All’Allianz Dome va in scena lo scontro salvezza fra Trieste e Pistoia Basket (palla a due alle 20): l’OriOra è chiamata soprattutto a contenere l’attacco avversario, capace di segnare almeno 82 punti nelle ultime tre vittorie
E’ passato praticamente un mese dall’ultima fatica del Pistoia Basket: era il 9 gennaio quando l’OriOra batteva Reggio Emilia fra le mura amiche e si apprestava ad affrontare la pausa con rinnovata fiducia, alla luce dei due successi di fila, della classifica e dell’innesto di Randy Culpepper. Ebbene, la sosta è durata una settimana in più, causa allarme Coronavirus, che ha gettato nello scompiglio il mondo intero, non solo quello cestistico.
Fatto sta che il ritorno sul parquet dei ragazzi di coach Michele Carrea coincide con uno scontro salvezza di fondamentale importanza e, almeno durante i 40 minuti di gioco, la squadra sarà chiamata a riversare tutte le proprie energie psico-fisiche nella ricerca della vittoria. La tappa a Trieste è considerata ormai da mesi come un passo quasi decisivo verso quello che è l’obiettivo della società del presidente Massimo Capecchi: la permanenza nella massima serie.
Da oggi, sabato 7 marzo, inizia una nuova fase di questa stagione, vuoi per quella che è l’emergenza sanitaria, vuoi per il cambio Dowdell-Culpepper, che inevitabilmente cambierà gli equilibri, soprattutto offensivi, dell’OriOra. C’è grande curiosità attorno allo stato di forma dell’ex Cantù e a quello che potrà essere il suo apporto. Per salvarsi, Pistoia è chiamata a incrementare il proprio grado di pericolosità ed efficacia in attacco e in questo senso il numero 3 biancorosso potrà dare una bella mano.
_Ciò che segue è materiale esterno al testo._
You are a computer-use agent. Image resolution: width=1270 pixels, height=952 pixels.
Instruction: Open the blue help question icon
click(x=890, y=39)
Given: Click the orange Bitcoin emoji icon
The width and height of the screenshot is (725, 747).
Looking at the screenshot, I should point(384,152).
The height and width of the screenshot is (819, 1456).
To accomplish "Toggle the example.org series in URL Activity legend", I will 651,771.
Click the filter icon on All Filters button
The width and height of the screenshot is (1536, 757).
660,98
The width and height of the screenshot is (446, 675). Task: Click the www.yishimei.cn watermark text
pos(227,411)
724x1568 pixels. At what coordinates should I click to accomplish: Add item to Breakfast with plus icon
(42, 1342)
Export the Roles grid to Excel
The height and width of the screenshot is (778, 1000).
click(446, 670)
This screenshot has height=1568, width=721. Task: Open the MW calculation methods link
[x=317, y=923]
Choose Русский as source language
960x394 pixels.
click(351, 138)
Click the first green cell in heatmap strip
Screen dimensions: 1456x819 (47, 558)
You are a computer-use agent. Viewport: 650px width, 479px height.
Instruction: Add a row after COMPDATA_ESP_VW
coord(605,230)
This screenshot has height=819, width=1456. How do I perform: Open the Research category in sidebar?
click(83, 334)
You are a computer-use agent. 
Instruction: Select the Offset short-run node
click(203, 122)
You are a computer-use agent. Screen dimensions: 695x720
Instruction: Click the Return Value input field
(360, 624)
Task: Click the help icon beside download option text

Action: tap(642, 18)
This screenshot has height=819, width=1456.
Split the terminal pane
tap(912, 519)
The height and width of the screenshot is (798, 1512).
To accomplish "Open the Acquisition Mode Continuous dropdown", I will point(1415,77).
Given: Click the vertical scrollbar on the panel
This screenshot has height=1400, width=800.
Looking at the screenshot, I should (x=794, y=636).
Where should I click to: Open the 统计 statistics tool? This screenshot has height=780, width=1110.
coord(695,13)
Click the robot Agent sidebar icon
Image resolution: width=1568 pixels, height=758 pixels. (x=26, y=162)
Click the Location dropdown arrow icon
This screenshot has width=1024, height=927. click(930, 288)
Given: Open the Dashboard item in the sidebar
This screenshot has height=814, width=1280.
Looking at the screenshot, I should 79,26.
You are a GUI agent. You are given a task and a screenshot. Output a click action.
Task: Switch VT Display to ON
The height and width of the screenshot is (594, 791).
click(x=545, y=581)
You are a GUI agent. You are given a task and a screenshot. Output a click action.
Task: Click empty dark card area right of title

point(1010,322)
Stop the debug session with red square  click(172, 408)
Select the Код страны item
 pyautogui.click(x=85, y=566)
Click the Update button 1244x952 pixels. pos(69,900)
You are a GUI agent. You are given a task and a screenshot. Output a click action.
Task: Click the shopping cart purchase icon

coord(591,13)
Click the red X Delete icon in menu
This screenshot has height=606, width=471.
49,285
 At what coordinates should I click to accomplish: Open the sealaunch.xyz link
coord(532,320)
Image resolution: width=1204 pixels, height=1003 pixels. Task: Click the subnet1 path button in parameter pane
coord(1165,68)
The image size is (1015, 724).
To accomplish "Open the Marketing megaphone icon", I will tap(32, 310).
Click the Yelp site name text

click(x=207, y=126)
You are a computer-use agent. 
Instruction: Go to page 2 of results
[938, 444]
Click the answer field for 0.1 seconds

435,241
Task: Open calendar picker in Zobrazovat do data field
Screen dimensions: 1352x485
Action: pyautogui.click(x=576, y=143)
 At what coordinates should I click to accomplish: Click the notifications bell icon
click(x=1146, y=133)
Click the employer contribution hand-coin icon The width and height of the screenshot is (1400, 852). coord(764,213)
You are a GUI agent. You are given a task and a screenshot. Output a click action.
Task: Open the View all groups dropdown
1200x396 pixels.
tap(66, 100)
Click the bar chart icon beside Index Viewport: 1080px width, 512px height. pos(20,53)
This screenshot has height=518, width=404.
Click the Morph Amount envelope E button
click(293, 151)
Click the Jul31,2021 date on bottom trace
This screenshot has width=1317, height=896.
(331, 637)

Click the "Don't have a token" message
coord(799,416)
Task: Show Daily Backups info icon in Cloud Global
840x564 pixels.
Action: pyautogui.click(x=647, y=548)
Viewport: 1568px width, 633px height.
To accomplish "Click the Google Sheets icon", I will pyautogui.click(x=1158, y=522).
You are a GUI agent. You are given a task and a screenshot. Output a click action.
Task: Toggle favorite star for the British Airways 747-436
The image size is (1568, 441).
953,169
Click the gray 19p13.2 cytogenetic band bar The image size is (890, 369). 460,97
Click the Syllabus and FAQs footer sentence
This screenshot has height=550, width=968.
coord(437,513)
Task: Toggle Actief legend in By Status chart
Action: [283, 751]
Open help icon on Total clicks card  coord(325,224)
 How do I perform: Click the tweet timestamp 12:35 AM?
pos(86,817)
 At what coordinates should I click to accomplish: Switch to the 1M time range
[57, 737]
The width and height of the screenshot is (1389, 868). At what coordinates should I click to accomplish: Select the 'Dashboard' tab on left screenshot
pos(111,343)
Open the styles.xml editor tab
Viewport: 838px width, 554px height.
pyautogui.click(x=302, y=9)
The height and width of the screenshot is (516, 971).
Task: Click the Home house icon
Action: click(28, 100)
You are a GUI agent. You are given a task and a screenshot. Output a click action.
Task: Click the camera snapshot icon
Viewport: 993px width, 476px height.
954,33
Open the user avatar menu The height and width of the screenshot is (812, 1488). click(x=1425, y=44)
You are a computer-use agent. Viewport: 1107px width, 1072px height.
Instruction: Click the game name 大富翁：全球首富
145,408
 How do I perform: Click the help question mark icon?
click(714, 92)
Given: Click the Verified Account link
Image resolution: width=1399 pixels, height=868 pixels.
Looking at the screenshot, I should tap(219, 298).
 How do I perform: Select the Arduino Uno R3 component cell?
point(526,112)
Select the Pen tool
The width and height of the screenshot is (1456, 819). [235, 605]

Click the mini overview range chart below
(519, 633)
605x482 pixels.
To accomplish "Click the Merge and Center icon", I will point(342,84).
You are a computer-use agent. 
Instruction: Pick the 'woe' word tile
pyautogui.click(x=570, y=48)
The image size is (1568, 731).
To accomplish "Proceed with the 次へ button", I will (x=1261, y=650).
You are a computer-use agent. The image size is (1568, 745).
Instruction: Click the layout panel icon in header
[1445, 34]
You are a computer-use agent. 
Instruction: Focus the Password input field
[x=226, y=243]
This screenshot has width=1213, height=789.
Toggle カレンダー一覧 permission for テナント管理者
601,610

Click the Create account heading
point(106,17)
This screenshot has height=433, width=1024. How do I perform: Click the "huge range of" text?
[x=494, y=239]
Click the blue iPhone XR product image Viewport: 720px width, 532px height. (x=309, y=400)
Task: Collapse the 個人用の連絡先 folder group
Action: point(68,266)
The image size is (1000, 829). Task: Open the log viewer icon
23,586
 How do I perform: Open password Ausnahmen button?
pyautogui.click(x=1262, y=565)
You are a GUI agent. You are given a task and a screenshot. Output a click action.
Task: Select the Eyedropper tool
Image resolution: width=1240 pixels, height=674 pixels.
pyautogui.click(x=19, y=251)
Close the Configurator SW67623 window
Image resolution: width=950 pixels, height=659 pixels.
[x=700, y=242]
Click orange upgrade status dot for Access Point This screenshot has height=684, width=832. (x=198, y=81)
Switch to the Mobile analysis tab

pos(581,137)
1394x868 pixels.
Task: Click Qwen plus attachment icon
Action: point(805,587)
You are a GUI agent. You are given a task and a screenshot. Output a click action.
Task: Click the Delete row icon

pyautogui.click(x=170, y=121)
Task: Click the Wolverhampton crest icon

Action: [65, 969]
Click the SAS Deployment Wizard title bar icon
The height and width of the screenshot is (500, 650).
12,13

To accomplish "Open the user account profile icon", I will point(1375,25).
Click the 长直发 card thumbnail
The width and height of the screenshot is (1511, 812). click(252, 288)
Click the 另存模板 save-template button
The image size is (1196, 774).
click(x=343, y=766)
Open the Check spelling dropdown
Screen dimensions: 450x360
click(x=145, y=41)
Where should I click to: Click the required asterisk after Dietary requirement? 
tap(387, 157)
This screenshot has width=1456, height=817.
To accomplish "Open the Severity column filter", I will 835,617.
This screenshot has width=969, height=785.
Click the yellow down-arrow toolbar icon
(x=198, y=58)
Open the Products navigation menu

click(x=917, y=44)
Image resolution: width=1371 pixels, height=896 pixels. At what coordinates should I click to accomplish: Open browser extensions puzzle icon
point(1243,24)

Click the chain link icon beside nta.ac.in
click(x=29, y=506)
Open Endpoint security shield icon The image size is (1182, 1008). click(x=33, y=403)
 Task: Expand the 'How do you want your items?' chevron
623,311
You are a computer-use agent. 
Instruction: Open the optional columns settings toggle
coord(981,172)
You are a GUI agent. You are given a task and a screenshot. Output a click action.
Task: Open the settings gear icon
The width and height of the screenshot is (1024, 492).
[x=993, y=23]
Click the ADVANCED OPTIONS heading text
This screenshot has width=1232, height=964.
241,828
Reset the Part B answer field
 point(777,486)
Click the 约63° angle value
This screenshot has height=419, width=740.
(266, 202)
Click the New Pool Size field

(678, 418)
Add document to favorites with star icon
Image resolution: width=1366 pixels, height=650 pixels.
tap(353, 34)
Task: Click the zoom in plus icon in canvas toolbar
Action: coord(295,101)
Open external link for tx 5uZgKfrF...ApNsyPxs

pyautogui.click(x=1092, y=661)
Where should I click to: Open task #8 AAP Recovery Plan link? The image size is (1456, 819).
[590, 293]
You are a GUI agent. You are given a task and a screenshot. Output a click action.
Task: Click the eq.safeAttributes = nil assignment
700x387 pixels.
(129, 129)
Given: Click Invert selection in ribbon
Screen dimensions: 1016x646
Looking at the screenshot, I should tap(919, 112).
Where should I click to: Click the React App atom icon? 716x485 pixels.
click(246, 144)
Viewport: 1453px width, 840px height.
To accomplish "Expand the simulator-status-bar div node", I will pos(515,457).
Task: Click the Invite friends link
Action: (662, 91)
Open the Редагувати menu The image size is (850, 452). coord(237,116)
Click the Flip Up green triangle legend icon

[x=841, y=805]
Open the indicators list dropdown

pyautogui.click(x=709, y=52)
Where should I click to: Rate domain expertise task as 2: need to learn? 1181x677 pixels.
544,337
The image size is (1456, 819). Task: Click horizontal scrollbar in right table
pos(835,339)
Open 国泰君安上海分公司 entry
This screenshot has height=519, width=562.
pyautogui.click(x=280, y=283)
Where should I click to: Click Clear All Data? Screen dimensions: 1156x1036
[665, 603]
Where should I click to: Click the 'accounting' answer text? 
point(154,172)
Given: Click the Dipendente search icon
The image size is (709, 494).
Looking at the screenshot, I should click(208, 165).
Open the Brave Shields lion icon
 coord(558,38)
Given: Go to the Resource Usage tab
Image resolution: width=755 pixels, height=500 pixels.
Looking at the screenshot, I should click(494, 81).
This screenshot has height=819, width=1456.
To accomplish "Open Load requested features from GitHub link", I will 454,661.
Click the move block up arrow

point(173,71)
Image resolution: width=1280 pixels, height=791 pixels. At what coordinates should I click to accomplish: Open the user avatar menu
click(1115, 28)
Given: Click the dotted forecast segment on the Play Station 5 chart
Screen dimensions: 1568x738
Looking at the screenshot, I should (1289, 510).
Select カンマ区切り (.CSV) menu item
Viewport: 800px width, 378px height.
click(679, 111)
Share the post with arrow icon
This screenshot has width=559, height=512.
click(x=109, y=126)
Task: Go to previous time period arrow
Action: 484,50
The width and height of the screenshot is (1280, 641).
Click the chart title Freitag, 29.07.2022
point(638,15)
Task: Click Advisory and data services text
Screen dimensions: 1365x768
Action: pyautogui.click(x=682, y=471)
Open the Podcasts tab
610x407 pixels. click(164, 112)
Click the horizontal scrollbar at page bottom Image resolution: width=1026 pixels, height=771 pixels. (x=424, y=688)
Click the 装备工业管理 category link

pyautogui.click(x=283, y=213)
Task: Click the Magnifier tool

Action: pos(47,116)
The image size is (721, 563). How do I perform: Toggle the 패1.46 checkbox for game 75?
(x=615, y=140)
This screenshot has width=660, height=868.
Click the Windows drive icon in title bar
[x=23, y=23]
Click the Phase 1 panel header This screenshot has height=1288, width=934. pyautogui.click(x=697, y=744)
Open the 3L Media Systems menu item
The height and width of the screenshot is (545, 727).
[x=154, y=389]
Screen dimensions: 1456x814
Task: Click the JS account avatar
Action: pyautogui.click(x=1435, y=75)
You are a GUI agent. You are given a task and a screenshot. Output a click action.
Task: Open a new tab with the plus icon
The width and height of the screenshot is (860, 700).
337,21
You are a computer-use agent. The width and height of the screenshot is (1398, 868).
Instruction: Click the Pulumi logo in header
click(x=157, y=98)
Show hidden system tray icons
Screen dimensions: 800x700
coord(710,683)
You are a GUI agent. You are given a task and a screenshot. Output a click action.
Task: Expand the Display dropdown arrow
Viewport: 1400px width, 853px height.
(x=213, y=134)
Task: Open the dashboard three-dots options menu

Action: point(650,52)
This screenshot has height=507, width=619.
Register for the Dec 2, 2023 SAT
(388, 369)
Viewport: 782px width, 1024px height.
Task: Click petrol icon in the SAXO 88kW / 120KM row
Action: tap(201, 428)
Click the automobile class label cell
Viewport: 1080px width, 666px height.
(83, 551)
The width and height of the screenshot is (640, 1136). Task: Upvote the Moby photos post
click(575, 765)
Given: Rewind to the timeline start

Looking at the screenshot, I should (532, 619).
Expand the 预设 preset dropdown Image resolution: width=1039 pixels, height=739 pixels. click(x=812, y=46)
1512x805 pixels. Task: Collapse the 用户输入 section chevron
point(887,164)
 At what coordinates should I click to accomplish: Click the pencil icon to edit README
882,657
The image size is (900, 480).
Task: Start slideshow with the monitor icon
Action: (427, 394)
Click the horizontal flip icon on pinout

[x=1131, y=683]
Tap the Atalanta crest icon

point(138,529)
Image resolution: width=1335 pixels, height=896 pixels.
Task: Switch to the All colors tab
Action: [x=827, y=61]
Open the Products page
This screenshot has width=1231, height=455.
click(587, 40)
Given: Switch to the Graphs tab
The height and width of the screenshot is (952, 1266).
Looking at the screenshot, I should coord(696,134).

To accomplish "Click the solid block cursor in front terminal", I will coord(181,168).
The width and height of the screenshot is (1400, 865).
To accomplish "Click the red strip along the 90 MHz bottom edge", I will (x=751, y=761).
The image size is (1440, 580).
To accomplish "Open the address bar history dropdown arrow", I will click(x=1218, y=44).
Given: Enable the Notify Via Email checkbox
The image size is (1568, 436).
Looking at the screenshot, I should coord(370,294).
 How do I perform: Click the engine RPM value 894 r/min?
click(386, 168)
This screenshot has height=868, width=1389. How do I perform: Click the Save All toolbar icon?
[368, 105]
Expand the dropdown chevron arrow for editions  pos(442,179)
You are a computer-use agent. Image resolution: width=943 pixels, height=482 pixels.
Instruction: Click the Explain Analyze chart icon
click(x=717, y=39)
Come la formazione di Carrea, anche quella di Eugenio Dalmasson ha cambiato drasticamente volto, grazie agli arrivi di Deron Washington, Richard Hickman e Riccardo Cervi. Ecco quindi che anche la potenza di fuoco dei giuliani è aumentata: il match di stasera potrebbe regalare un punteggio più alto di quanto non ci si aspetti (Trieste e Pistoia hanno rispettivamente il penultimo e l’ultimo attacco del torneo, nonché delle percentuali al tiro fra le peggiori).
Attenzione però, perché l’Allianz, negli ultimi tre successi conquistati, ha chiuso con almeno 82 punti siglati, con l’exploit degli 89 rifilati alla Fortitudo Bologna. A Della Rosa e compagni non sembra insomma convenire una sfida a chi segna di più: saranno fondamentali perciò la gestione del ritmo e il lavoro in difesa, senza scordarsi del risultato dell’andata (76-72 in favore dei toscani), a cui il Pistoia Basket dovrà pensare se nel finale le cose si dovessero mettere male.